Ordinary Tasmanians are shielded from the direct effects of this poor economic performance by the national income tax and social security systems. Tasmanians pay, on average, $3,538 (29%) less by way of personal income tax than mainlanders, but receive, on average, $1,804 (33%) more by way of social security benefits than mainlanders.

So Tasmanian household disposable income per head is ‘only’ $4,870 (or 8½%) below the mainland average – a much smaller gap than the $28,056 (or 28%) difference in per capita gross state product between Tasmania and the mainland.

Likewise, the distribution of GST revenues – under which, in 2023-24, the Tasmanian Government receives $5,653 per head of population compared with an average of $3,094 per head for the mainland states and territories – shields Tasmania’s state governments from the consequences of our economic under-performance.

As is now much more readily apparent with the benefit of hindsight – although I said it at the time – Tasmania squandered the opportunities presented during the years in which (as we were repeatedly reminded) Tasmania was doing better, by many metrics, than the rest of Australia, and during which (as we were also repeatedly reminded) we had a government with a majority in Parliament, to undertake reforms of the sort that might have made a substantial and sustained difference to the gap between our economic performance and that of the rest of Australia. Reforms, in particular, to our state’s woefully under-performing education system, but also to our state taxation system, our planning systems, our local governments, and to our health systems.
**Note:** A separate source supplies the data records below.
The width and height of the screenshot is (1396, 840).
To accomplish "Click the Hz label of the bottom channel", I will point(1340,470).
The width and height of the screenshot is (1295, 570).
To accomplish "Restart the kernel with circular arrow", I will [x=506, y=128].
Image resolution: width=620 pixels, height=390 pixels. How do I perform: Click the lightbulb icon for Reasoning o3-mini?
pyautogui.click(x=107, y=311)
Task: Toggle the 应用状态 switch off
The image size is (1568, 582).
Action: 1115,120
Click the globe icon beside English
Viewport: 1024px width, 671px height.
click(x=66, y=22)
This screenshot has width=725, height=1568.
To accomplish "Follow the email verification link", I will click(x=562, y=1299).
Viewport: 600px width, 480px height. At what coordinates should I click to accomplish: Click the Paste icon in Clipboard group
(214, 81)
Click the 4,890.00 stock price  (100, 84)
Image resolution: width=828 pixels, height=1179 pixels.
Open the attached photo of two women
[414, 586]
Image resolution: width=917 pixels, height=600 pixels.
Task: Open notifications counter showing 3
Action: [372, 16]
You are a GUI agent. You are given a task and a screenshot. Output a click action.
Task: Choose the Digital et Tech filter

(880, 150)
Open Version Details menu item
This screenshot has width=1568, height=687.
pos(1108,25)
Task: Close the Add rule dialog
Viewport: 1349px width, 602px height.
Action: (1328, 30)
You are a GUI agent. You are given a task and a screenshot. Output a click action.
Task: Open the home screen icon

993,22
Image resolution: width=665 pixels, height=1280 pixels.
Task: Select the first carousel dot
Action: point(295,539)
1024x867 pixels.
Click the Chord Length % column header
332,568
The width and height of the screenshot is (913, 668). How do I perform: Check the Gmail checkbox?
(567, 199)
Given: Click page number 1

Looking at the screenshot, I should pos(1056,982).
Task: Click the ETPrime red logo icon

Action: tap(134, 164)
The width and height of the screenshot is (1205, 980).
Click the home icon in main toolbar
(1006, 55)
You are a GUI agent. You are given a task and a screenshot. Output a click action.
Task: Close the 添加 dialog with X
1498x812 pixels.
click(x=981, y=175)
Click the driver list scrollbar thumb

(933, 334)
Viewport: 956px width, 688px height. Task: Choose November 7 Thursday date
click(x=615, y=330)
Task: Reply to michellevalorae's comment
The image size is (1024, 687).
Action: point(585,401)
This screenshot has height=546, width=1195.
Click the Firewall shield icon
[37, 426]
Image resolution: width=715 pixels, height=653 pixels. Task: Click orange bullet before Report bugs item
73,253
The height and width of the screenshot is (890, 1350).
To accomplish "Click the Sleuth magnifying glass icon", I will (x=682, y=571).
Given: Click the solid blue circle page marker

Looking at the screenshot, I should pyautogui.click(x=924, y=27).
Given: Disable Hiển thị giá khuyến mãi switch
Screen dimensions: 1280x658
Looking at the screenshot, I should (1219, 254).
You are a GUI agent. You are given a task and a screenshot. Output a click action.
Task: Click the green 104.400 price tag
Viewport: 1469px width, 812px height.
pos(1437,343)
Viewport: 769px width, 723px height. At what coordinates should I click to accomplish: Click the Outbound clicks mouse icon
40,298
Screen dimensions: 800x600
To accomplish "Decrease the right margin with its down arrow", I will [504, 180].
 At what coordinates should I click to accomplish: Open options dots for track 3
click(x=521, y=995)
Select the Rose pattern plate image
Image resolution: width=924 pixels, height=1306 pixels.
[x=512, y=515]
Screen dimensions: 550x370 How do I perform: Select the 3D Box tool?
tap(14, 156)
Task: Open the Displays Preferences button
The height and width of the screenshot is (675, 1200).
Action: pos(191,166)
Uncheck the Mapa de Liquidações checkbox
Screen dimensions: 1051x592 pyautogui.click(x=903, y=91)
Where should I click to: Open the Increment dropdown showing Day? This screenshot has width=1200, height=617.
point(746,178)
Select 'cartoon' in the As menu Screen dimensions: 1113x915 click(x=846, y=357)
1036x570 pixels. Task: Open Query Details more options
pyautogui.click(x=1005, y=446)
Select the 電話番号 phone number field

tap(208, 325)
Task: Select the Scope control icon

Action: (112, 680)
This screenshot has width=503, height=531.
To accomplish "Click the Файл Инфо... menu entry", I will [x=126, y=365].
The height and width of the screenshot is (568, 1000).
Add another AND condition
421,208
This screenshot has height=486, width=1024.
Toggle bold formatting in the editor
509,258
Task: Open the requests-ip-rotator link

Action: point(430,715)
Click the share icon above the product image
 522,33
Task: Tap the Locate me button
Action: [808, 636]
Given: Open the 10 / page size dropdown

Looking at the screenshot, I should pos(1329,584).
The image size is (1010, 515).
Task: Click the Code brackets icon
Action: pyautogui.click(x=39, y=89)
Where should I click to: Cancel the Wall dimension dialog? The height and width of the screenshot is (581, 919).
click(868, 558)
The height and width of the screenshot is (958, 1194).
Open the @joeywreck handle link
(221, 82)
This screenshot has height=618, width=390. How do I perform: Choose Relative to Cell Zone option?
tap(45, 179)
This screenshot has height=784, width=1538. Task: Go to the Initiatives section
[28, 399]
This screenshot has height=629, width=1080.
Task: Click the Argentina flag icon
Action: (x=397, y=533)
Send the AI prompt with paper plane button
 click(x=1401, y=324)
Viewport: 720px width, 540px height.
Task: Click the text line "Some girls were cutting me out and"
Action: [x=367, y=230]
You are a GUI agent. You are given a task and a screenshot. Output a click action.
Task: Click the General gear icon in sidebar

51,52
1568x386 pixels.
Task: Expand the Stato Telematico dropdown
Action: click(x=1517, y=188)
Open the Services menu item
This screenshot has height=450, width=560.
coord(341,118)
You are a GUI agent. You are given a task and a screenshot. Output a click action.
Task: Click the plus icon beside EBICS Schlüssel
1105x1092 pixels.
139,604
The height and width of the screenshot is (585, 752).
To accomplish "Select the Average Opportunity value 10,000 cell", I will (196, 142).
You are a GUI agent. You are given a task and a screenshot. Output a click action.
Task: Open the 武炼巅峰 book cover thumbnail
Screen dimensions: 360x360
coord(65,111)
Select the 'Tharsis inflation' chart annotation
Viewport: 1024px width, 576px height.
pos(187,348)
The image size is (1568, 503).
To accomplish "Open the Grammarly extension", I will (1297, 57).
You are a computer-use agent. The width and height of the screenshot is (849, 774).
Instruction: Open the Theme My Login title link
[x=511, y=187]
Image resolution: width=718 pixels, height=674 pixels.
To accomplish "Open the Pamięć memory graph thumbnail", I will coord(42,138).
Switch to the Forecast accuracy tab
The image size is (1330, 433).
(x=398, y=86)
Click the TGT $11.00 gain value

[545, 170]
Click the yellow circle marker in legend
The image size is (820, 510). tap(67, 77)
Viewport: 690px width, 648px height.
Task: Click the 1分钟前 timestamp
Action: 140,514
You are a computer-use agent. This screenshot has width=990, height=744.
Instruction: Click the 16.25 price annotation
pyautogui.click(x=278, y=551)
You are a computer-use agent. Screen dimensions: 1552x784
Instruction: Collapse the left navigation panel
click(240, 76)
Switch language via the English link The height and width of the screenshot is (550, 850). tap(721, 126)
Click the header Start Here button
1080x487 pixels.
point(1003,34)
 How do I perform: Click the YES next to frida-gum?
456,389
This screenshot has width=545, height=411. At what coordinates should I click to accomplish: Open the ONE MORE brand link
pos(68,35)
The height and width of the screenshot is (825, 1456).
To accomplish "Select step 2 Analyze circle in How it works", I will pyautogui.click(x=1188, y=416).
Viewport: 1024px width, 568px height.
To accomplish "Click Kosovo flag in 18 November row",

We had governments who were more focussed on ‘minding the store’ than on building a bigger or better store. Governments which had political capital, but refused to spend it. Governments which were keen to restart ‘wars’ that had been settled years ago, but were unwilling to take on new ‘fights’ to accomplish much-needed reforms in other areas.

And those opportunities would appear now to have gone, for the foreseeable future.

Tasmania pulled itself out of those earlier episodes of intertwined declining economic and population growth through combinations of good luck and changes of government. In the early 2000s, it was the combination of an ultra-low Australian dollar, a bigger-than-expected flow of money from the GST in the years immediately after its introduction, and a sense of euphoria engendered by the Bacon Government. In the middle of the past decade, it was the decline in the A$ from a peak of US$1.11 to 70 cents, falling interest rates and a generous flow of funds to Tasmania under the Abbott Government, together with the substantial lift to business confidence accompanying the election of the Hodgman Government.

It seems difficult to see any of those things being repeated in the next three to five years. Which makes me despair as to the prospects of any of the reforms that I’ve been advocating for the past 28 years being implemented in what’s left of my sentient lifetime.